As I stuffed myself silly a few weeks ago at my friend Jeff Berlin’s new Georgian restaurant in Sebastopol, California, I couldn’t help but remember a restaurant that opened in 1998 in New York called Bondì.
At the time, faux “northern Italian” cuisine was still the benchmark for fine Italian cookery in the U.S.
The menu at Bondì was a breakthrough because it was being hailed as “authentic Sicilian food.” In other words, even though “Southern Italian” — aka Sicilian or Neapolitan — was passé, this was something brilliantly new and deliciously old at the same time.
And perhaps even more important to some big city dwellers at the time (including this lapsed New Yorker) was the fact that Bondì was serving “authentic” Sicilian wines and “native” Sicilian grape varieties.

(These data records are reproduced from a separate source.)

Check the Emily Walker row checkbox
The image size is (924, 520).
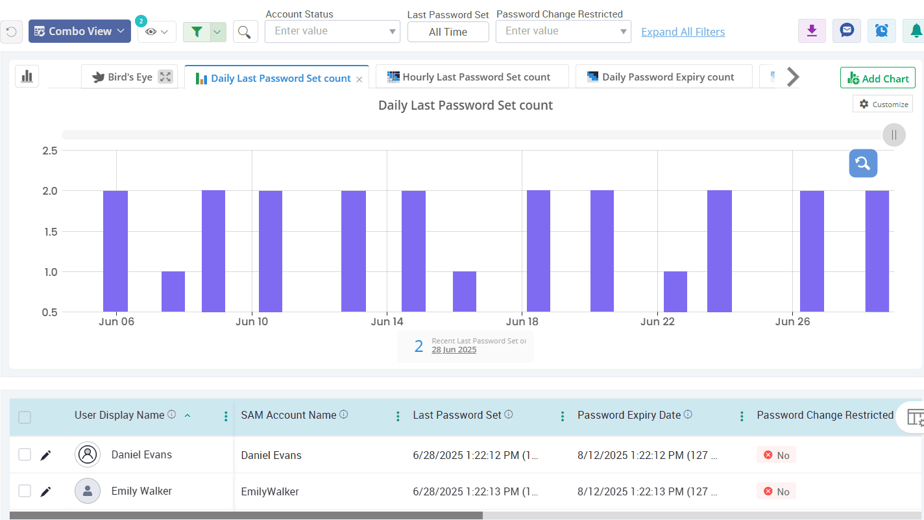tap(25, 491)
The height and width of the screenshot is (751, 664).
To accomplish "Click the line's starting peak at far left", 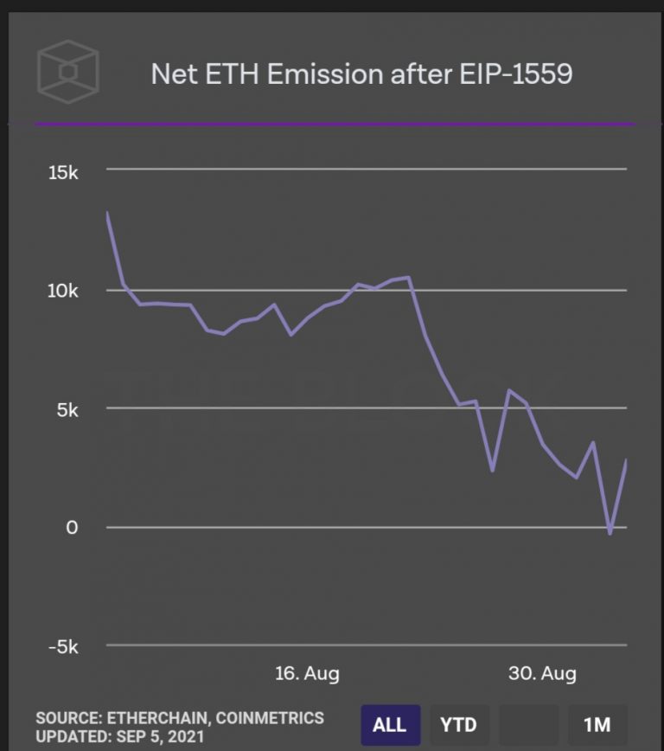I will pos(107,213).

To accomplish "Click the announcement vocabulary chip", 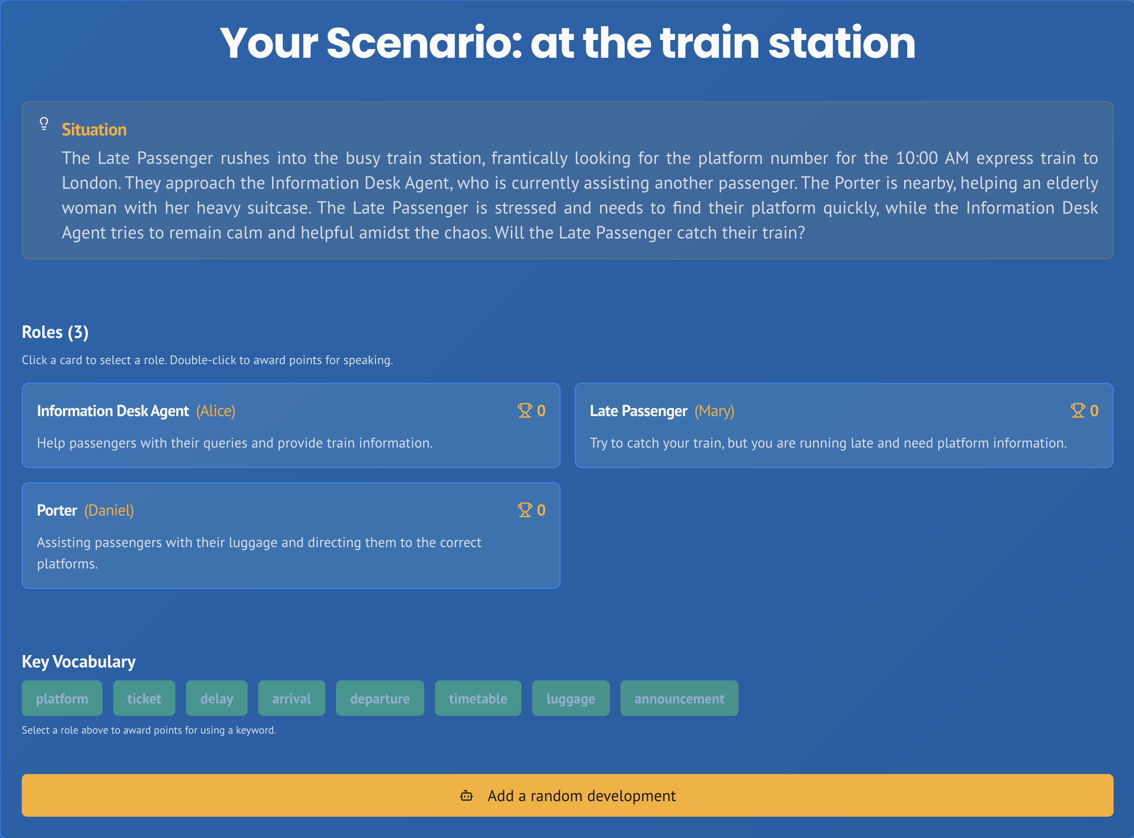I will pyautogui.click(x=679, y=699).
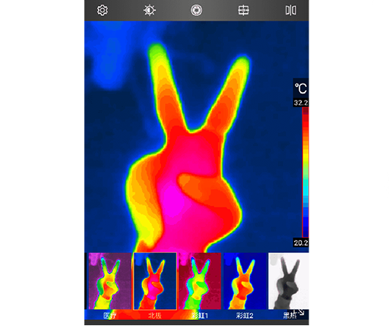The height and width of the screenshot is (326, 389).
Task: Tap the 20.2 minimum temperature value
Action: tap(301, 243)
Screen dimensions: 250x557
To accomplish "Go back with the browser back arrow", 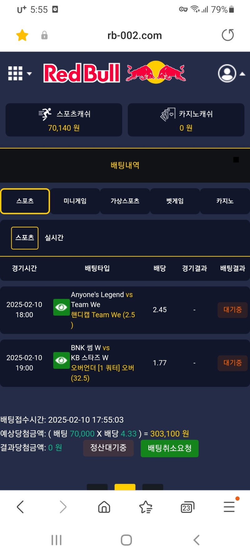I will 20,507.
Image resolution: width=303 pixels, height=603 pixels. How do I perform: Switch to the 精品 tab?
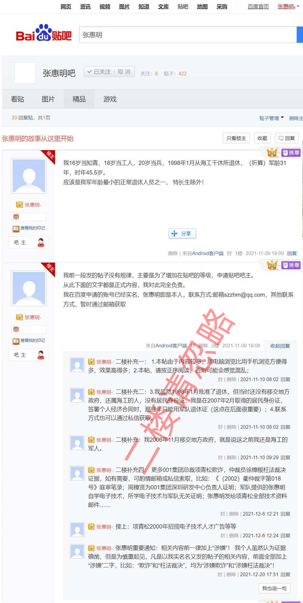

Some here are old enough to remember that the late 1990s wave of the “new/old” Italian gastronomy was preceded by a new wave of Italian wine that focused on — excuse the pleonastic — the authentic and the native.
As I filled up on walnut paste appetizers at Piala, which is named after the traditional eastern drinking cup, I thought to myself, could Georgian cuisine be the new Italian of the up-and-coming generation?
I was blown away by how good the food was at Piala.
But I was even more impressed by Jeff’s attention to detail in recreating his cherished experiences in situ — the fruit of his many visits to Georgian wine country.
His maniacal passion reminded me of a few brave restaurateurs who courageously journeyed beyond the ne plus ultra of culinary complacency in the late 1990s in New York and California.
In retrospect, those italophilic entrepreneurs were on the cutting edge of a movement that would reshape the way citizens of the U.S. and the world would dine. They transformed an “ethnic” cuisine (ooooooo! how I despise that term!) into a world cuisine. And they had a “new” wine to lead them.
Just like a pseudo-Georgian I know in a sleepy wine country town on the west coast.
I highly recommend it.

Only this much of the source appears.